*ACTION ITEM:*
Set down the material exactly as given, please, from its first line through the line that includes "Lattenrost (312, 1583)".
--- DATA LISTING ---
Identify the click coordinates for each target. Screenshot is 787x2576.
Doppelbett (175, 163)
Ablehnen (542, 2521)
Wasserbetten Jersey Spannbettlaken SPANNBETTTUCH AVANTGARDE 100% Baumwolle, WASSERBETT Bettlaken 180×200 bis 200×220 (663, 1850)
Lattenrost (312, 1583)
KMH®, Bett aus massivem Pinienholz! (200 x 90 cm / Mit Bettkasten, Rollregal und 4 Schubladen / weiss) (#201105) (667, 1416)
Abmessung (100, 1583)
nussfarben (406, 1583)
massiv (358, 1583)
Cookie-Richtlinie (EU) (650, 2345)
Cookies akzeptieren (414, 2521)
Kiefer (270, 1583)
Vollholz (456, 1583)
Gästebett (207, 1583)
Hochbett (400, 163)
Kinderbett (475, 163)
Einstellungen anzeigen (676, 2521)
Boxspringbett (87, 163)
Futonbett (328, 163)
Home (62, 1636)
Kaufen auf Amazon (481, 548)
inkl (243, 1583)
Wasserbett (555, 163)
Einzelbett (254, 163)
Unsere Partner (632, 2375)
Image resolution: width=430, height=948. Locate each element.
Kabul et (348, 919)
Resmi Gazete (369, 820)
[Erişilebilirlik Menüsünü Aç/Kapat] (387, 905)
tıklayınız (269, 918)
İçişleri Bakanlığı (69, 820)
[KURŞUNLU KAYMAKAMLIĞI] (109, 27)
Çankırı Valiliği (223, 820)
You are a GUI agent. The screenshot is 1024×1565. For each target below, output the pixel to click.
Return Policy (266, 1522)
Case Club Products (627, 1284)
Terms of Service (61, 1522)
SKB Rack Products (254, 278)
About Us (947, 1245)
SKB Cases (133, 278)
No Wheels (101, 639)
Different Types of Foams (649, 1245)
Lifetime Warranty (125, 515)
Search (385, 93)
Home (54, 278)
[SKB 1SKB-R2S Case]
---
*ANSWER FOR THIS EXERCISE:*
Identify the click coordinates for each target. Screenshot is 787x2576.
Doppelbett (175, 163)
Ablehnen (542, 2521)
Wasserbetten Jersey Spannbettlaken SPANNBETTTUCH AVANTGARDE 100% Baumwolle, WASSERBETT Bettlaken 180×200 bis 200×220 (663, 1850)
Lattenrost (312, 1583)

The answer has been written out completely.